• Page:
En 1816, alors qu'il est en convalescence à Aix-les-Bains, sur les bords du lac du Bourget, il rencontre celle qui devint l'Elvire du Lac, Julie Charles, femme d'un officier qui tient garnison à Mâcon, avec qui il vécut une idylle intense (plus sexuelle, semble-t-il, que sentimentale), mais brève, puisque la jeune femme mourut de phtisie l'année suivante.
En 1820, enfin (il va avoir trente ans), il parvient à se glisser dans la carrière de diplomate et se marie, épousant une Anglaise catholique, Mary-Ann Birch dont il aura deux enfants qui mourront l’un et l’autre, le premier (Alphonse) à vingt mois, le second (Julia) à dix ans et demi. Cette même année, il fit paraître sous le titre de «Méditations poétiques» des poèmes qui le rendirent bientôt célèbre et qui sont considérés comme la première manifestation du romantisme en France. Ces vers lyriques, évoquant les inquiétudes amoureuses et spirituelles d'une âme tourmentée, correspondent à la sensibilité d'un public que les auteurs classiques ne satisfont plus.
La décennie suivante le voit mener de front une double carrière de diplomate à Florence en Italie, et de poète qui continue d'explorer la même veine lyrique, avec les «Nouvelles Méditations» (1823), la Mort de Socrate (1823) et le Dernier Chant du pèlerinage de Childe Harold (1825), qui est un hommage à Byron. Élu à l'Académie française en 1830, il connait un nouveau succès en publiant les deux volumes de ses «Harmonies poétiques et religieuses», oeuvre d'un lyrisme puissant, qui révélait un poète en pleine possession de son talent.

• Informations extraites:
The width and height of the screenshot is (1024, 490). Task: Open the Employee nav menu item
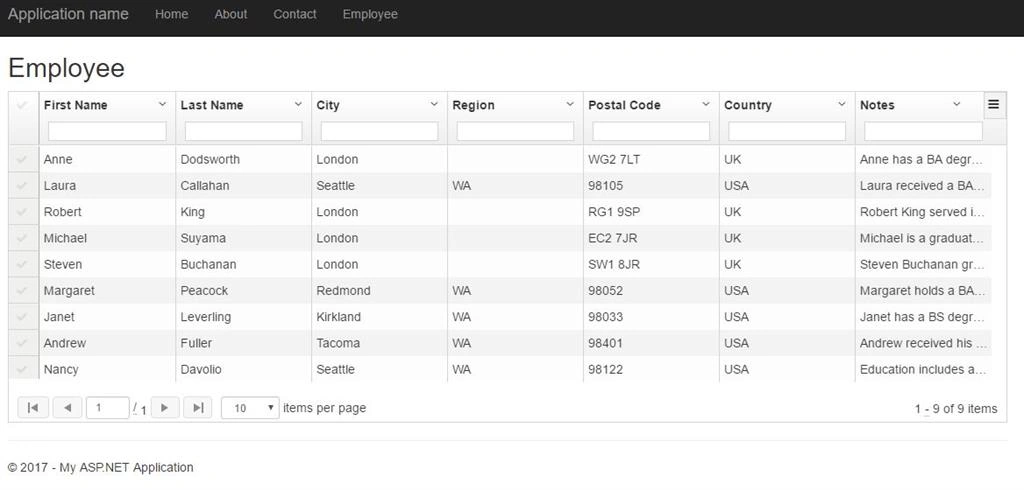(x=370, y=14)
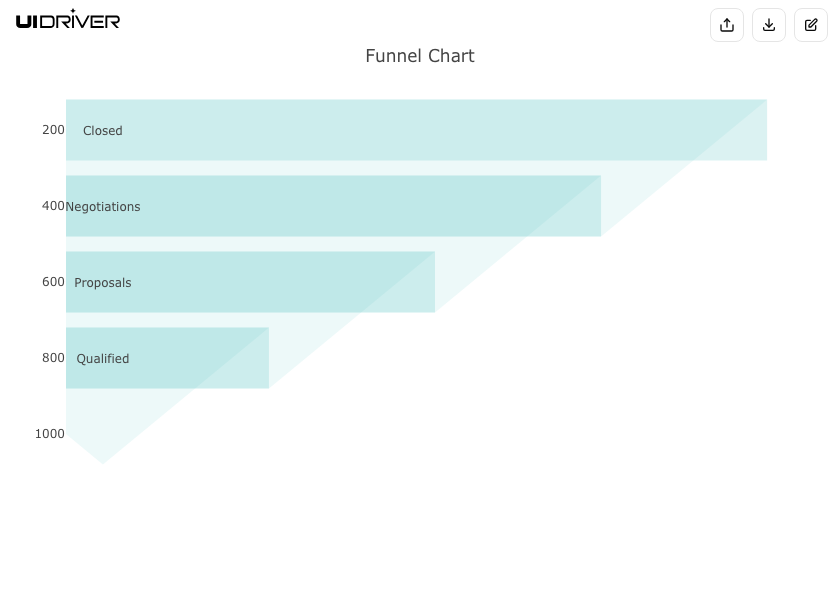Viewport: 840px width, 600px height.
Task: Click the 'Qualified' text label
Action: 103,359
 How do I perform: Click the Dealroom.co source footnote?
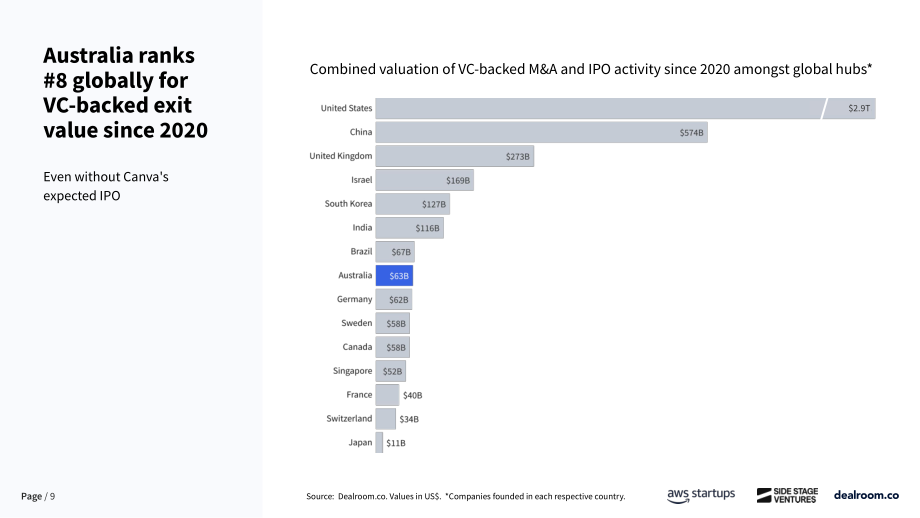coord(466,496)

...

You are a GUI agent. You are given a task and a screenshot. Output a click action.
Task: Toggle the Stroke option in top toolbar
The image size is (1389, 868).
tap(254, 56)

• Énoncé: Réécrivez le passage de la page situé entre « En 1816, alors » et « phtisie l'année suivante. », bornes incluses, en substituant « tuberculose » à « phtisie ».

• Corrigé détaillé:
En 1816, alors qu'il est en convalescence à Aix-les-Bains, sur les bords du lac du Bourget, il rencontre celle qui devint l'Elvire du Lac, Julie Charles, femme d'un officier qui tient garnison à Mâcon, avec qui il vécut une idylle intense (plus sexuelle, semble-t-il, que sentimentale), mais brève, puisque la jeune femme mourut de tuberculose l'année suivante.